Infatigable, The Bug Club a depuis enchaîné les sorties, balançant avec une nonchalance joyeuse une méchante collection de chansons expéditives, incroyablement irrésistibles qui trottent dans la tête et collent à l’oreille. The Fixer, If My Mother Thinks I’m Happy, Only in Love, It’s Art… Le cœur des trois rigolos balance entre le punk, l’anti-folk et la power pop. Deux minutes généralement chrono en main. Les plus courtes sont les meilleures. “On n’est que trois. On est limités en termes d’instruments. Et tu peux vite devenir ennuyeux. Rien que pour toi déjà. Nous, on a décidé de toujours supprimer le superflu, de rester à l’os. Ça ne sert à rien de se branler sur son instrument, de s’appesantir et de jouer la montre.”
Jonathan Richman, Lou Reed, Gordon Gano, Kimya Dawson et Adam Green, sortez de ces corps. Les Bug Club sont vos gosses cachés. Des héritiers légitimes qui brillent par leur spontanéité. “Je pense qu’il est important dans la création d’être en symbiose avec sa nature, poursuit Tilly. Tu ne dois pas gamberger. Les choses doivent te venir naturellement. Il faut se libérer de son embarras, de sa gêne, de ses hontes… Quoi qui te vienne à l’esprit, vas-y. Fonce. Tente. On ne réfléchit pas trop aux choses. Ce qui se passe dans nos têtes sort par nos bouches.”

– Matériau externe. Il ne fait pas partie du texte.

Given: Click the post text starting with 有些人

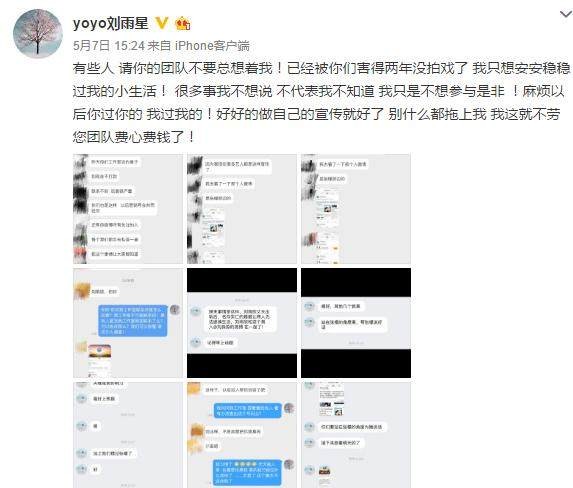Looking at the screenshot, I should (x=322, y=103).
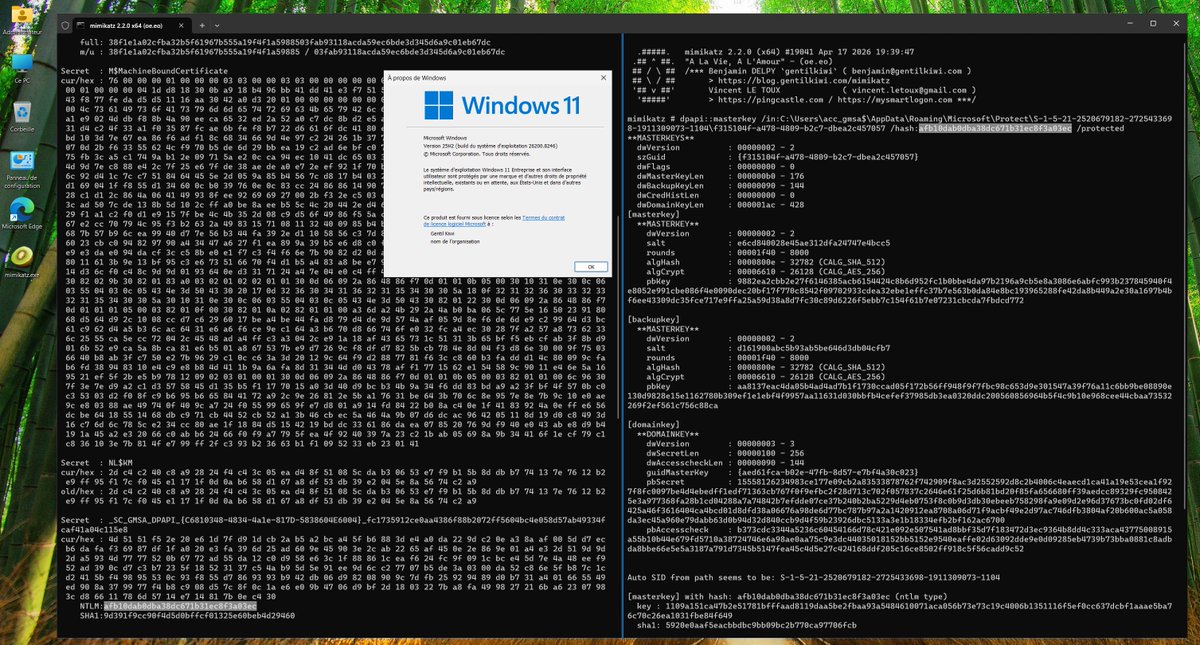The width and height of the screenshot is (1200, 645).
Task: Click the highlighted NTLM hash in left pane
Action: (x=180, y=606)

Pure Particles et Green Dream in F# avaient été enregistrés dans le studio de Tom Rees, le chanteur de Buzzard Buzzard Buzzard. L’un des hubs de la scène rock galloise. Le jouissif Rare Birds: Hour of Song ne déroge pas à la règle. Il est composé de 24 morceaux et de 23 intermèdes. “C’est un double album. On en est très contents. Comme à chaque fois, on pense que c’est la meilleure chose qu’on ait faite jusqu’ici. On avait beaucoup de chansons. On ne voulait pas que les gens s’ennuient. Ça nous amusait de jouer avec ces interludes. Il y a un petit bouquin qui va avec et qui illustre l’histoire. Ben Hall, de notre label et du groupe Mr Ben & The Bens, a géré tout l’aspect visuel. C’est un mec très intelligent. Il fait de la poterie aussi. Il est vraiment bon. Ça fait un cool package.”
Rare Birds: Hour of Song ****, distribué par Bingo Records.